▶ [GIVEN REQUEST] Could you rewrite the lines from the one containing "The image size" through the last line, both included, with "YouTube" replaced by "Instagram" and nothing else changed? Leave the pictures out of your answer.

▶ [DATASET]
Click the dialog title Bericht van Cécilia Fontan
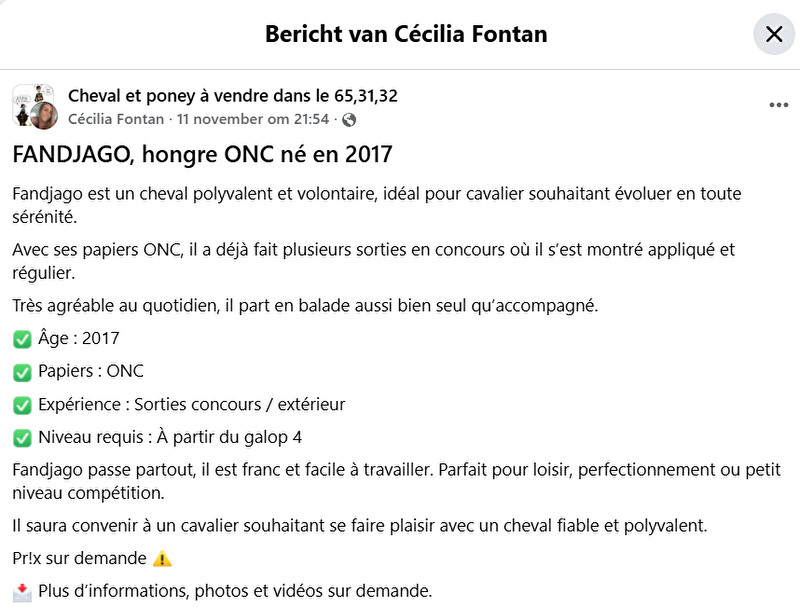Viewport: 800px width, 607px height. click(406, 34)
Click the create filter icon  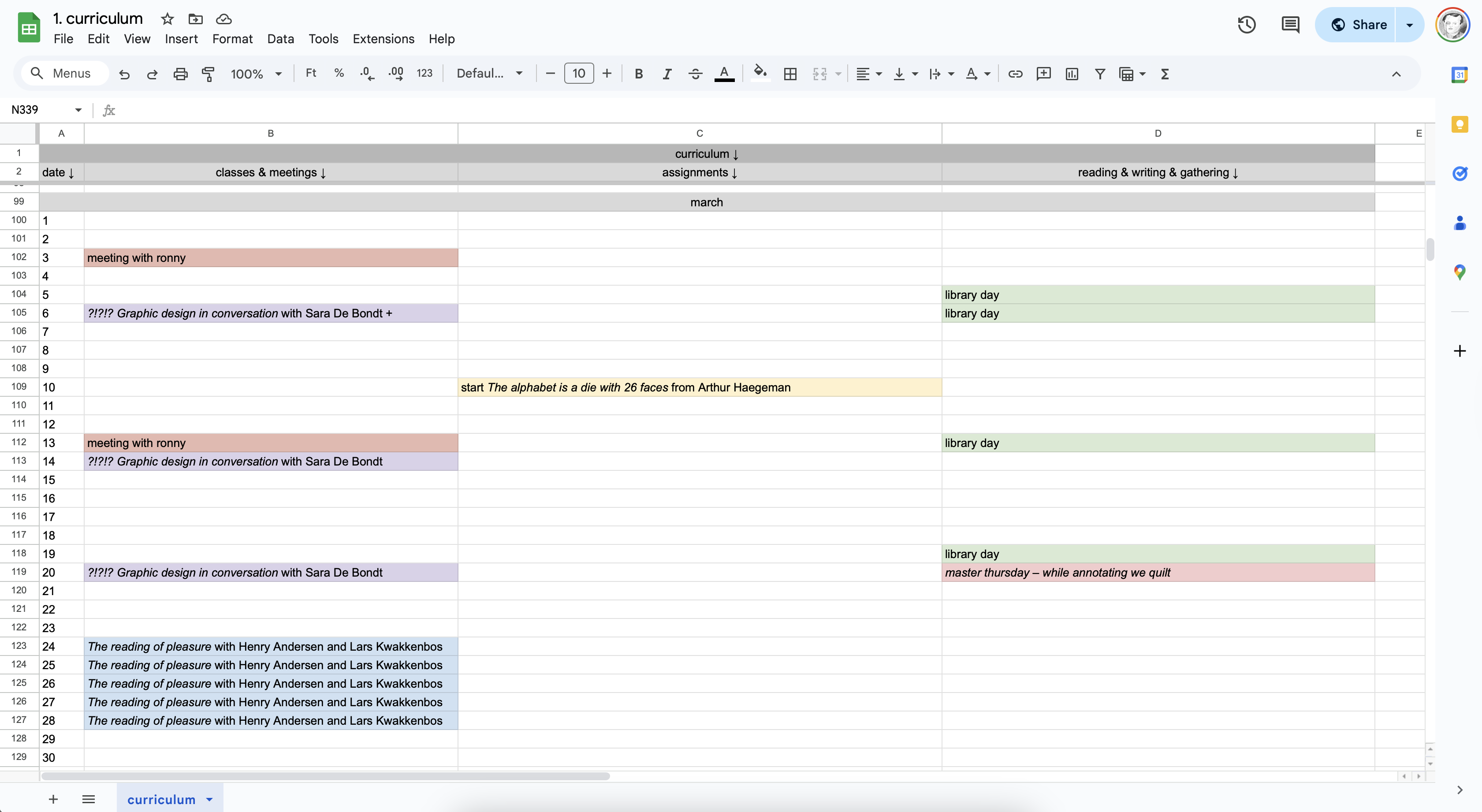1099,74
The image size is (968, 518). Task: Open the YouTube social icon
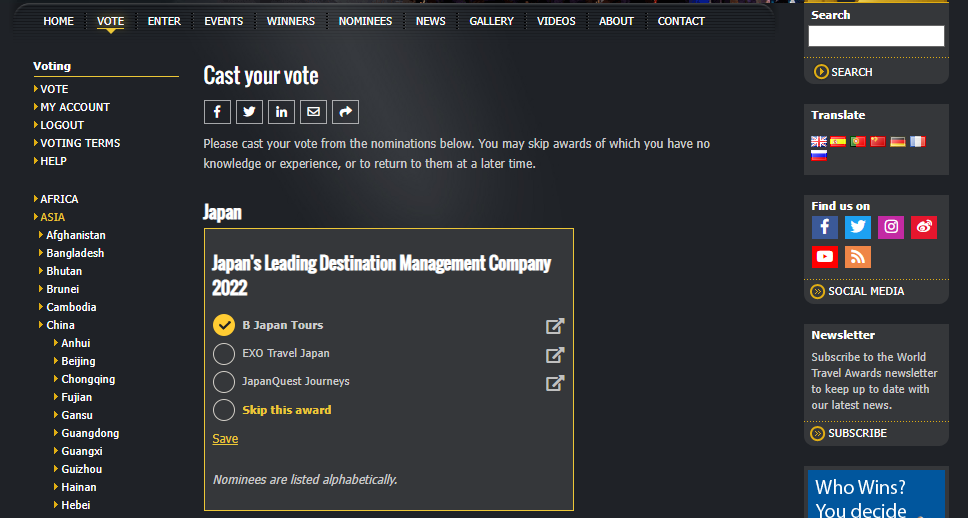824,257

▶ [WRITTEN SOLUTION]
The image size is (968, 518). Task: Open the Instagram social icon
824,257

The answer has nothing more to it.